■ **AIM OF THE EXERCISE**:
Print, please, the line that contains "Image resolution: width=927" and each line after it to the end of the entries, unchanged and with nothing else.

■ **Entries taken from a collection**:
____

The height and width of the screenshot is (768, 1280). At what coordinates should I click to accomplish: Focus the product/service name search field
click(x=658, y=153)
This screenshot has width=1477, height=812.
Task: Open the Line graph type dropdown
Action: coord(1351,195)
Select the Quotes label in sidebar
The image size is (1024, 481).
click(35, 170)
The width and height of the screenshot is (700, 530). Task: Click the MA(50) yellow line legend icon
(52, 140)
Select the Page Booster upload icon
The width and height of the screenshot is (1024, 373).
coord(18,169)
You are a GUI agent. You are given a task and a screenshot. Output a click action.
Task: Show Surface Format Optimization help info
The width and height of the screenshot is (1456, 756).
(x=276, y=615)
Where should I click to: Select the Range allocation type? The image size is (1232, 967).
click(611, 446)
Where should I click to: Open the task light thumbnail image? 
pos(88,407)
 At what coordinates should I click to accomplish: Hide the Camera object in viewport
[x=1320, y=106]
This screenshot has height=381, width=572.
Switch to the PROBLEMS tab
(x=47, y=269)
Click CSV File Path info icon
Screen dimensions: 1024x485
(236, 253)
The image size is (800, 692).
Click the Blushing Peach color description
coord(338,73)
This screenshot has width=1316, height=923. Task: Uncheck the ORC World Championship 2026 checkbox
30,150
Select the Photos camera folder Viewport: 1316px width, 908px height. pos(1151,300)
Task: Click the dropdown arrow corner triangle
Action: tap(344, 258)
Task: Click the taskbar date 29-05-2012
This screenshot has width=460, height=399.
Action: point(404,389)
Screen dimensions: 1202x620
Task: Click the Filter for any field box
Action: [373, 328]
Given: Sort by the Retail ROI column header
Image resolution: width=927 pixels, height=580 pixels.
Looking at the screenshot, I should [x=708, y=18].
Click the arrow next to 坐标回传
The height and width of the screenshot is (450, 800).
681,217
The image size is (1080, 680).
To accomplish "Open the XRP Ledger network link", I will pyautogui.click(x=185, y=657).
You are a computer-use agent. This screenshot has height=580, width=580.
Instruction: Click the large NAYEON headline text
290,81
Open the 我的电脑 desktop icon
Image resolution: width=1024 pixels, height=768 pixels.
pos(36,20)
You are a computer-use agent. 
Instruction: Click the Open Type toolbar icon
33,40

____

■ **SOLUTION TO THIS TASK**:
Image resolution: width=927 pixels, height=580 pixels.
Looking at the screenshot, I should [x=708, y=18].
Click the arrow next to 坐标回传
The height and width of the screenshot is (450, 800).
681,217
The image size is (1080, 680).
To accomplish "Open the XRP Ledger network link", I will pyautogui.click(x=185, y=657).
You are a computer-use agent. This screenshot has height=580, width=580.
Instruction: Click the large NAYEON headline text
290,81
Open the 我的电脑 desktop icon
Image resolution: width=1024 pixels, height=768 pixels.
pos(36,20)
You are a computer-use agent. 
Instruction: Click the Open Type toolbar icon
33,40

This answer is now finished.